Les communistes dénoncent également le texte du gouvernement, y voyant des mesures « liberticides » pour le droit de manifester. Mais pour la présidente du groupe CRCE (communiste), Eliane Assassi, les modifications adoptées par la commission « ne permettent pas de sortir de l’ambiguïté ». « Vous proposez la réglementation pour les manifestations, (…) or l’excès de réglementation peut masquer une interdiction » selon la sénatrice PCF de Seine-Saint-Denis. Elle ajoute : « C’est un nouveau régime dérogatoire. C’est un entre-deux inutile ».

Antoine Karam alerte sur « la situation qui se dégrade considérablement » en Guyane

Le sénateur de Guyane, Antoine Karam, membre du groupe LREM, a pris la parole pour alerter sur « la situation qui se dégrade considérablement » dans son département, où l’épidémie de Covid-19 est plus que jamais vivace, avec en quelque temps « 500% d’augmentation ».

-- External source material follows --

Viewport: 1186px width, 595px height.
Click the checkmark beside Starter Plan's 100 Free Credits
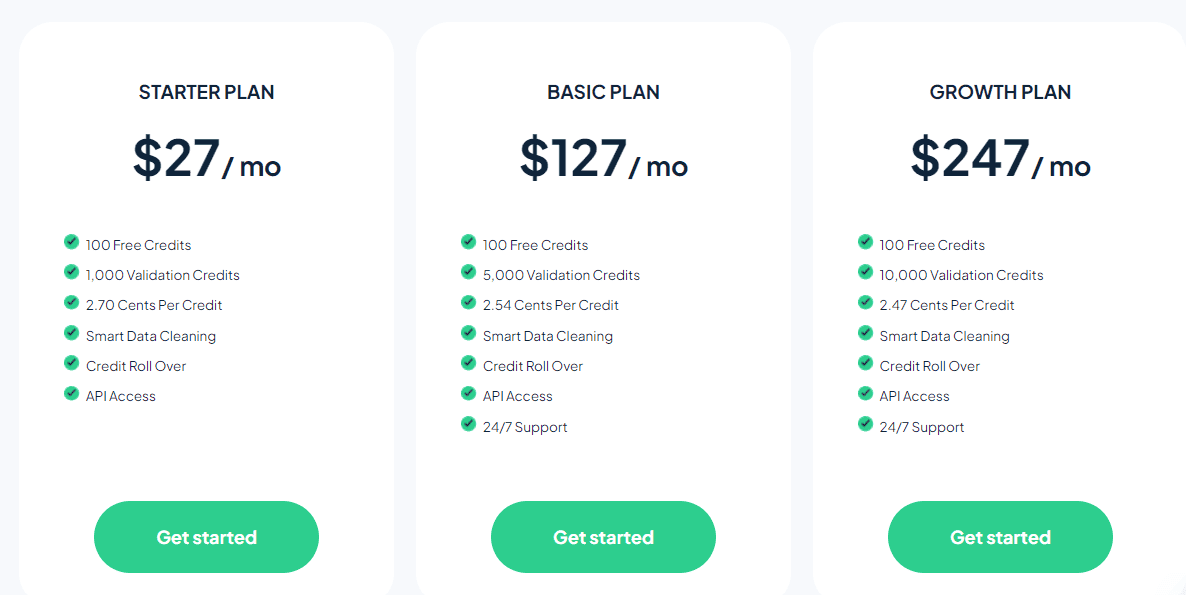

« Il faut être en capacité de surmonter la vague » demande le sénateur au ministre, alors que le pic est attendu à la mi-juillet. Olivier Véran a répondu qu’un avion militaire A400M pourrait « participer aux évacuations sanitaires » et que du « matériel, pour augmenter la capacité de tests », était prévu.

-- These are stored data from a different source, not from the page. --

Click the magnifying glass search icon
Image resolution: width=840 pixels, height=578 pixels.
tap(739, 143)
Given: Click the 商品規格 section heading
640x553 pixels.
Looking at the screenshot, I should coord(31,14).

L’exécutif semble prêt à reculer sur la disposition polémique sur les manifestations

Globalement, le ministre a défendu la nécessité d’avoir « une base légale » pour agir, comme « pour interdire le rassemblement de 40.000 personnes dans un stade » par exemple, ou pour « limiter la circulation » si toute une commune ou une zone est touchée par le virus. Olivier Véran n’a pas convaincu les sénateurs.

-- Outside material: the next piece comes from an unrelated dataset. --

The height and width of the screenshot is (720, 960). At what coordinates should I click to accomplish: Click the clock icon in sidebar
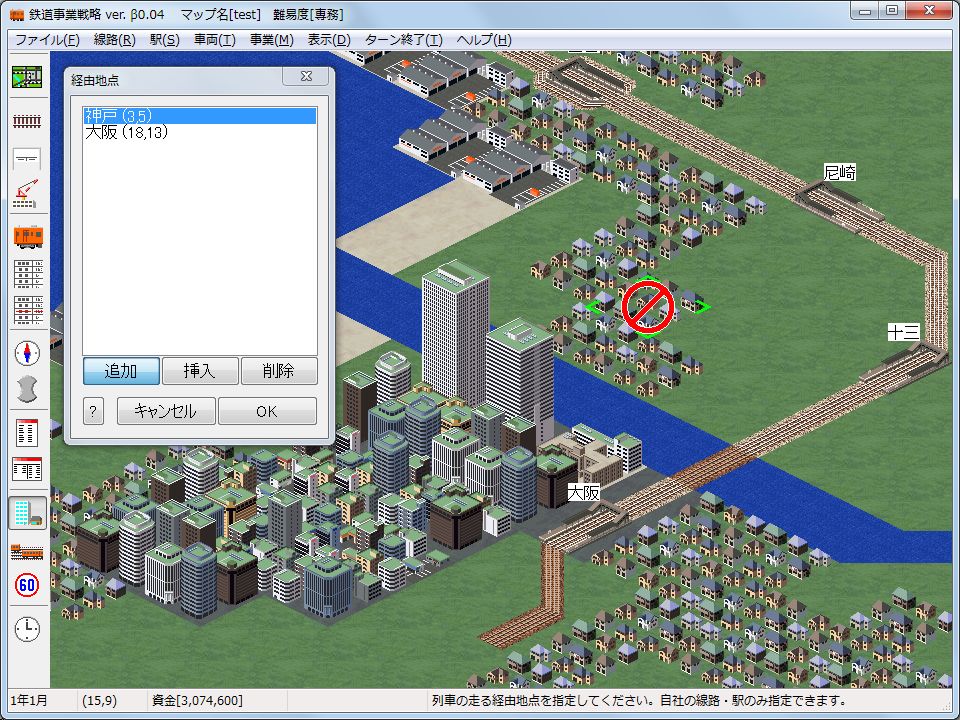click(x=27, y=629)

Mais il est à noter que le ministre, ce qu’Olivier Véran a lui-même souligné, n’a pas déposé d’amendement pour revenir à la version du gouvernement concernant les manifestations… L’exécutif semble donc prêt à reculer sur la disposition la plus polémique du texte. De quoi peut-être permettre un rapprochement entre députés et sénateurs, lors de la commission mixte paritaire.

La fermeture des discothèques jusqu’en septembre « absolument pas prise de gaîté de cœur »

Le ministre de la Santé a en revanche défendu la nécessité de pouvoir fermer cet été certains établissements recevant du public, à commencer par les boîtes de nuit. « J’ai entendu une mobilisation cette semaine des responsables de lieux de sortie nocturnes, comme les discothèques, qui aspirent à vivre de leur activité. On sait aussi l’aspiration des Français à danser » a souligné le ministre (voir la vidéo ci-dessous). Samedi 20 juin, les représentants des professionnels du monde de la nuit s’alarmaient en effet dans un communiqué de leur situation. Le lundi 15 juin, le patron du Rex Club, Fabrice Gadeau, affirmait déjà à publicsenat.fr avoir « l’impression » que les clubs sont « les oubliés du déconfinement », expliquant n’être « pas sûr de pouvoir s’en relever ».

La fermeture des boîtes « absolument pas prise de gaîté de cœur », assure Olivier Véran, qui lui-même « aime beaucoup danser ».
02:28

Le ministre a voulu se montrer à l’écoute. Il assure que la fermeture des clubs n’est « absolument pas prise de gaîté de cœur, mais plutôt comme un crève-cœur ». Olivier Véran ajoute :

Ne voyez aucune volonté d’empêcher les gens de danser. Moi-même, j’aime beaucoup, surtout quand vient l’été, aller danser. Mais c’est important. (Olivier Véran)

Le ministre rappelle le cas de la Corée du Sud, où un cluster est né de la réouverture des discothèques, lieux clos avec beaucoup de monde, donc favorables à la propagation du virus. Mais face à la situation économique catastrophique des clubs, Olivier Véran affirme que le gouvernement entend, d’ici la réouverture, « accompagner les gens qui s’occupent des discothèques pour leur permettre de se reconvertir en bar, mettre en place des dispositifs de spectacles et les soutenir financièrement. Il est hors de question de laisser des gens sur le côté du chemin ». Les sénateurs auraient pu lui répondre que toute sortie de l’état d’urgence est, comme en discothèque, définitive.